> _Work item_:
Report the count, and only the count, of lines in the records that include the word "home".

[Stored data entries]

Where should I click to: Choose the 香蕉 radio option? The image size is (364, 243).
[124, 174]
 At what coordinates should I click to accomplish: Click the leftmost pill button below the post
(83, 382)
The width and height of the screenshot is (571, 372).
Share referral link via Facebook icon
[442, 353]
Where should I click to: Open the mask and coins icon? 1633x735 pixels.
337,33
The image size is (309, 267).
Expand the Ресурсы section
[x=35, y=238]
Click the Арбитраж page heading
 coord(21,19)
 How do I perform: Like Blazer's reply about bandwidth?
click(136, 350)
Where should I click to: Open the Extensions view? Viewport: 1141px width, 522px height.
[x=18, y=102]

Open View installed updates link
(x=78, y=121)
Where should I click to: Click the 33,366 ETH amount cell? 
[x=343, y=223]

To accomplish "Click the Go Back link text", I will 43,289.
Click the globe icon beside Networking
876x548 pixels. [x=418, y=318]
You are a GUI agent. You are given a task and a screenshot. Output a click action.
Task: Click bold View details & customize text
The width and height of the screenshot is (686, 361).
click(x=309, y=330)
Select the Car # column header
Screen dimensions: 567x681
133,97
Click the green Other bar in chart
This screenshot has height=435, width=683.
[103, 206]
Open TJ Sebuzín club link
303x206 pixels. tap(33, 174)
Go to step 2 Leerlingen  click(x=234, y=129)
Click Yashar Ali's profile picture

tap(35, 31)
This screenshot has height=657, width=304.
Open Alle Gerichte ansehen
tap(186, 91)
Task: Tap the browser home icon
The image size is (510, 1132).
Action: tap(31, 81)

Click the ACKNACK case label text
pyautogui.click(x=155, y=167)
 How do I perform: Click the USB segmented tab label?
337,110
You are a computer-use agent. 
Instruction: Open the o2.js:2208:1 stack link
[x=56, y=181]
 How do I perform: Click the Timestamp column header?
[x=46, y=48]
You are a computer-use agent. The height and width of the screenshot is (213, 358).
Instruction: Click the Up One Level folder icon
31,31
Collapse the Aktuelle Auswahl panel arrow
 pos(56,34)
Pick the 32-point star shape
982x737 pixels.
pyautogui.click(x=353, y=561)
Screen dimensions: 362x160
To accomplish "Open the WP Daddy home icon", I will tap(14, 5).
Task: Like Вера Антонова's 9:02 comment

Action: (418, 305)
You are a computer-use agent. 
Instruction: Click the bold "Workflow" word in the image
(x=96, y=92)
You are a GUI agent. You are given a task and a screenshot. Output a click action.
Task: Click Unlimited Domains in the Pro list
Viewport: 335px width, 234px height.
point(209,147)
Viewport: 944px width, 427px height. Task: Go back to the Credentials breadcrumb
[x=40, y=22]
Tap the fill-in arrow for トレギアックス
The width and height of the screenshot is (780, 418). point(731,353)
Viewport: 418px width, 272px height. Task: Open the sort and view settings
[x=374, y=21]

> _Answer section_:
2